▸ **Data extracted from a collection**
↓↓↓

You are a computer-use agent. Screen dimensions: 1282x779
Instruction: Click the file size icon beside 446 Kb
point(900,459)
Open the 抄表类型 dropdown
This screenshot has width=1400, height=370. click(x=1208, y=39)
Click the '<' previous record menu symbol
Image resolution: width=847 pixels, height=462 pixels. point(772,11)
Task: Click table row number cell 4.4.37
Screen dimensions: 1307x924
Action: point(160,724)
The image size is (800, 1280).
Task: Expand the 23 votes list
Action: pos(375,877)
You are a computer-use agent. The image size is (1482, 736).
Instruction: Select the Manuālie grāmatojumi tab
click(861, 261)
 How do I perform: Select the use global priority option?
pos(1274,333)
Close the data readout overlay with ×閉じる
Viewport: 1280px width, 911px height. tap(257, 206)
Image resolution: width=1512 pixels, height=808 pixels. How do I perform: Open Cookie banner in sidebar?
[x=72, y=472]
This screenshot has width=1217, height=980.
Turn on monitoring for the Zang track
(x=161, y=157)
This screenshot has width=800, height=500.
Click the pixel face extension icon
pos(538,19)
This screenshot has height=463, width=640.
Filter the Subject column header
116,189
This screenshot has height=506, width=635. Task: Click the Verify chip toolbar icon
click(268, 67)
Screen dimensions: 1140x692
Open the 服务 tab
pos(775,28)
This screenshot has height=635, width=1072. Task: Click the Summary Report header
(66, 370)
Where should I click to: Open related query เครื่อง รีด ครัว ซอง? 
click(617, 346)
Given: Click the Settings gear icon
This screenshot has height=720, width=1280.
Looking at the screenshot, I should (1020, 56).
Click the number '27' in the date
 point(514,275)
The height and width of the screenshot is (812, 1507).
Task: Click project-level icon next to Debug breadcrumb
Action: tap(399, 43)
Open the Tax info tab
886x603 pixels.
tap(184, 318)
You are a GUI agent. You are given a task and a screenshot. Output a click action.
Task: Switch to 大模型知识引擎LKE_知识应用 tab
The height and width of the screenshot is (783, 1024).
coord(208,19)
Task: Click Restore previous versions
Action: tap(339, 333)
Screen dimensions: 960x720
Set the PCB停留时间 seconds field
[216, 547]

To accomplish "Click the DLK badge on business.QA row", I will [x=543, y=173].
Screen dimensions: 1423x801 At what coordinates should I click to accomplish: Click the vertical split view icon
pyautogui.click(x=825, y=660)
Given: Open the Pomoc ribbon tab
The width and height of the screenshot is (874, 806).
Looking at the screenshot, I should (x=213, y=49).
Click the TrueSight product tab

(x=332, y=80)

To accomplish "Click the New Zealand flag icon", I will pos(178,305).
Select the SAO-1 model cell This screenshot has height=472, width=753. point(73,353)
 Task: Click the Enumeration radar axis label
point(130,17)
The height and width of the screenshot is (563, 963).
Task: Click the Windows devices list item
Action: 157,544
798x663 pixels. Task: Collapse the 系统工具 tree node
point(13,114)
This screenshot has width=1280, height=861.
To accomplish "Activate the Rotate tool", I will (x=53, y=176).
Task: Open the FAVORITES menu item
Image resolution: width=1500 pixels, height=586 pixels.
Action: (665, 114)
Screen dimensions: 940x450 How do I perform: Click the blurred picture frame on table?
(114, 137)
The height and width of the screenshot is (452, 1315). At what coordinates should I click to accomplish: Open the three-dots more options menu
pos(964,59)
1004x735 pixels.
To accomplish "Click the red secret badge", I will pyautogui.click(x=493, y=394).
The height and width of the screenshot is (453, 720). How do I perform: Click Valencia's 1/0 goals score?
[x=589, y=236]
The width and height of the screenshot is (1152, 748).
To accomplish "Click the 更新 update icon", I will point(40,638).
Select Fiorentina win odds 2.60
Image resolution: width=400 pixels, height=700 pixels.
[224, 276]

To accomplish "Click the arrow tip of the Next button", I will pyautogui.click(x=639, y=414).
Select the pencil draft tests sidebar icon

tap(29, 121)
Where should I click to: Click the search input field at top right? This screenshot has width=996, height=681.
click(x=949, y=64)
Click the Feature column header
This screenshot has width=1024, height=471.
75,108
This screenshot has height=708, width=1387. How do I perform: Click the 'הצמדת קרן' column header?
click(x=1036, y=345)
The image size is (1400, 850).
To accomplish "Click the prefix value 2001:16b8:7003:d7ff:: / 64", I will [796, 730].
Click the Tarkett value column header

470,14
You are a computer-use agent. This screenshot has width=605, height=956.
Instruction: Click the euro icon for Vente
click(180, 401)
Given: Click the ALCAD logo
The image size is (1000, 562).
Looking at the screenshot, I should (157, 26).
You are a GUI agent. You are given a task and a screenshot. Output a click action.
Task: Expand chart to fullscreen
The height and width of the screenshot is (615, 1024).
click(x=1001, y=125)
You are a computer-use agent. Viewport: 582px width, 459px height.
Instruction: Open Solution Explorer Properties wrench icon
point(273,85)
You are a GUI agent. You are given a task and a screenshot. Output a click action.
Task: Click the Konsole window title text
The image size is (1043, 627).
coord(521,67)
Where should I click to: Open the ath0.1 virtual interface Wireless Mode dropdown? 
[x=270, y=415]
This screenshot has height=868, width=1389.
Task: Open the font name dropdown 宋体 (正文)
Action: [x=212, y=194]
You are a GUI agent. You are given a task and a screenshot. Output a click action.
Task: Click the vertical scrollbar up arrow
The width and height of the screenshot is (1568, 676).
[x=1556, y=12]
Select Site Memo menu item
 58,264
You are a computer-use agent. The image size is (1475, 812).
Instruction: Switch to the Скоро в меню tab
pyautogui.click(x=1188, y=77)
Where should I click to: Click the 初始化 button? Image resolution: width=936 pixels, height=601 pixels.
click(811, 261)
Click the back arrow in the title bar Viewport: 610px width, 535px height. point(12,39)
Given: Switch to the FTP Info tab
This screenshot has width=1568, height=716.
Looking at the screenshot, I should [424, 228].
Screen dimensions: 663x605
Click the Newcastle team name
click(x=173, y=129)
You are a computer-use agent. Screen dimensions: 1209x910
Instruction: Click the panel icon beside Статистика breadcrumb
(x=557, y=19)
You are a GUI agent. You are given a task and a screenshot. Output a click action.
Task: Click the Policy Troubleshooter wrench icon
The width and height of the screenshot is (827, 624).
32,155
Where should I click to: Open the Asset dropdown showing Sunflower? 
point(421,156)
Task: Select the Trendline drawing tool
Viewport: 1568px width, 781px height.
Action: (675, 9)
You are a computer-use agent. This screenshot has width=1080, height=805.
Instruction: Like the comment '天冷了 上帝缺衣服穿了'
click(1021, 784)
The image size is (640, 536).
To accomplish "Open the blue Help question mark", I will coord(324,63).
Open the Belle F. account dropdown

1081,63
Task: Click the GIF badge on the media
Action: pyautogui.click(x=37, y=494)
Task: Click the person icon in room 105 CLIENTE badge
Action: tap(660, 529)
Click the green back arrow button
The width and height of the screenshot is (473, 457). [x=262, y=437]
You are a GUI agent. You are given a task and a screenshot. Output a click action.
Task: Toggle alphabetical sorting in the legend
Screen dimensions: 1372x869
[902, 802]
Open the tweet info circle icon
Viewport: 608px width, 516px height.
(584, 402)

↑↑↑

▸ **Problem to work on**
Your response should consist of the data above, duplicated exactly.

▸ **Written response**
You are a computer-use agent. Screen dimensions: 1282x779
Instruction: Click the file size icon beside 446 Kb
point(900,459)
Open the 抄表类型 dropdown
This screenshot has width=1400, height=370. click(x=1208, y=39)
Click the '<' previous record menu symbol
Image resolution: width=847 pixels, height=462 pixels. point(772,11)
Task: Click table row number cell 4.4.37
Screen dimensions: 1307x924
Action: point(160,724)
The image size is (800, 1280).
Task: Expand the 23 votes list
Action: pos(375,877)
You are a computer-use agent. The image size is (1482, 736).
Instruction: Select the Manuālie grāmatojumi tab
click(861, 261)
 How do I perform: Select the use global priority option?
pos(1274,333)
Close the data readout overlay with ×閉じる
Viewport: 1280px width, 911px height. tap(257, 206)
Image resolution: width=1512 pixels, height=808 pixels. How do I perform: Open Cookie banner in sidebar?
[x=72, y=472]
This screenshot has width=1217, height=980.
Turn on monitoring for the Zang track
(x=161, y=157)
This screenshot has width=800, height=500.
Click the pixel face extension icon
pos(538,19)
This screenshot has height=463, width=640.
Filter the Subject column header
116,189
This screenshot has height=506, width=635. Task: Click the Verify chip toolbar icon
click(268, 67)
Screen dimensions: 1140x692
Open the 服务 tab
pos(775,28)
This screenshot has height=635, width=1072. Task: Click the Summary Report header
(66, 370)
Where should I click to: Open related query เครื่อง รีด ครัว ซอง? 
click(617, 346)
Given: Click the Settings gear icon
This screenshot has height=720, width=1280.
Looking at the screenshot, I should (1020, 56).
Click the number '27' in the date
 point(514,275)
The height and width of the screenshot is (812, 1507).
Task: Click project-level icon next to Debug breadcrumb
Action: tap(399, 43)
Open the Tax info tab
886x603 pixels.
tap(184, 318)
You are a GUI agent. You are given a task and a screenshot. Output a click action.
Task: Switch to 大模型知识引擎LKE_知识应用 tab
The height and width of the screenshot is (783, 1024).
coord(208,19)
Task: Click Restore previous versions
Action: tap(339, 333)
Screen dimensions: 960x720
Set the PCB停留时间 seconds field
[216, 547]

To accomplish "Click the DLK badge on business.QA row", I will [x=543, y=173].
Screen dimensions: 1423x801 At what coordinates should I click to accomplish: Click the vertical split view icon
pyautogui.click(x=825, y=660)
Given: Open the Pomoc ribbon tab
The width and height of the screenshot is (874, 806).
Looking at the screenshot, I should (x=213, y=49).
Click the TrueSight product tab

(x=332, y=80)

To accomplish "Click the New Zealand flag icon", I will pos(178,305).
Select the SAO-1 model cell This screenshot has height=472, width=753. point(73,353)
 Task: Click the Enumeration radar axis label
point(130,17)
The height and width of the screenshot is (563, 963).
Task: Click the Windows devices list item
Action: 157,544
798x663 pixels. Task: Collapse the 系统工具 tree node
point(13,114)
This screenshot has width=1280, height=861.
To accomplish "Activate the Rotate tool", I will (x=53, y=176).
Task: Open the FAVORITES menu item
Image resolution: width=1500 pixels, height=586 pixels.
Action: (665, 114)
Screen dimensions: 940x450 How do I perform: Click the blurred picture frame on table?
(114, 137)
The height and width of the screenshot is (452, 1315). At what coordinates should I click to accomplish: Open the three-dots more options menu
pos(964,59)
1004x735 pixels.
To accomplish "Click the red secret badge", I will pyautogui.click(x=493, y=394).
The height and width of the screenshot is (453, 720). How do I perform: Click Valencia's 1/0 goals score?
[x=589, y=236]
The width and height of the screenshot is (1152, 748).
To accomplish "Click the 更新 update icon", I will point(40,638).
Select Fiorentina win odds 2.60
Image resolution: width=400 pixels, height=700 pixels.
[224, 276]

To accomplish "Click the arrow tip of the Next button", I will pyautogui.click(x=639, y=414).
Select the pencil draft tests sidebar icon

tap(29, 121)
Where should I click to: Click the search input field at top right? This screenshot has width=996, height=681.
click(x=949, y=64)
Click the Feature column header
This screenshot has width=1024, height=471.
75,108
This screenshot has height=708, width=1387. How do I perform: Click the 'הצמדת קרן' column header?
click(x=1036, y=345)
The image size is (1400, 850).
To accomplish "Click the prefix value 2001:16b8:7003:d7ff:: / 64", I will [796, 730].
Click the Tarkett value column header

470,14
You are a computer-use agent. This screenshot has width=605, height=956.
Instruction: Click the euro icon for Vente
click(180, 401)
Given: Click the ALCAD logo
The image size is (1000, 562).
Looking at the screenshot, I should (157, 26).
You are a GUI agent. You are given a task and a screenshot. Output a click action.
Task: Expand chart to fullscreen
The height and width of the screenshot is (615, 1024).
click(x=1001, y=125)
You are a computer-use agent. Viewport: 582px width, 459px height.
Instruction: Open Solution Explorer Properties wrench icon
point(273,85)
You are a GUI agent. You are given a task and a screenshot. Output a click action.
Task: Click the Konsole window title text
The image size is (1043, 627).
coord(521,67)
Where should I click to: Open the ath0.1 virtual interface Wireless Mode dropdown? 
[x=270, y=415]
This screenshot has height=868, width=1389.
Task: Open the font name dropdown 宋体 (正文)
Action: [x=212, y=194]
You are a GUI agent. You are given a task and a screenshot. Output a click action.
Task: Click the vertical scrollbar up arrow
The width and height of the screenshot is (1568, 676).
[x=1556, y=12]
Select Site Memo menu item
 58,264
You are a computer-use agent. The image size is (1475, 812).
Instruction: Switch to the Скоро в меню tab
pyautogui.click(x=1188, y=77)
Where should I click to: Click the 初始化 button? Image resolution: width=936 pixels, height=601 pixels.
click(811, 261)
Click the back arrow in the title bar Viewport: 610px width, 535px height. point(12,39)
Given: Switch to the FTP Info tab
This screenshot has width=1568, height=716.
Looking at the screenshot, I should [424, 228].
Screen dimensions: 663x605
Click the Newcastle team name
click(x=173, y=129)
You are a computer-use agent. Screen dimensions: 1209x910
Instruction: Click the panel icon beside Статистика breadcrumb
(x=557, y=19)
You are a GUI agent. You are given a task and a screenshot. Output a click action.
Task: Click the Policy Troubleshooter wrench icon
The width and height of the screenshot is (827, 624).
32,155
Where should I click to: Open the Asset dropdown showing Sunflower? 
point(421,156)
Task: Select the Trendline drawing tool
Viewport: 1568px width, 781px height.
Action: (675, 9)
You are a computer-use agent. This screenshot has width=1080, height=805.
Instruction: Like the comment '天冷了 上帝缺衣服穿了'
click(1021, 784)
The image size is (640, 536).
To accomplish "Open the blue Help question mark", I will coord(324,63).
Open the Belle F. account dropdown

1081,63
Task: Click the GIF badge on the media
Action: pyautogui.click(x=37, y=494)
Task: Click the person icon in room 105 CLIENTE badge
Action: tap(660, 529)
Click the green back arrow button
The width and height of the screenshot is (473, 457). [x=262, y=437]
You are a GUI agent. You are given a task and a screenshot. Output a click action.
Task: Toggle alphabetical sorting in the legend
Screen dimensions: 1372x869
[902, 802]
Open the tweet info circle icon
Viewport: 608px width, 516px height.
(584, 402)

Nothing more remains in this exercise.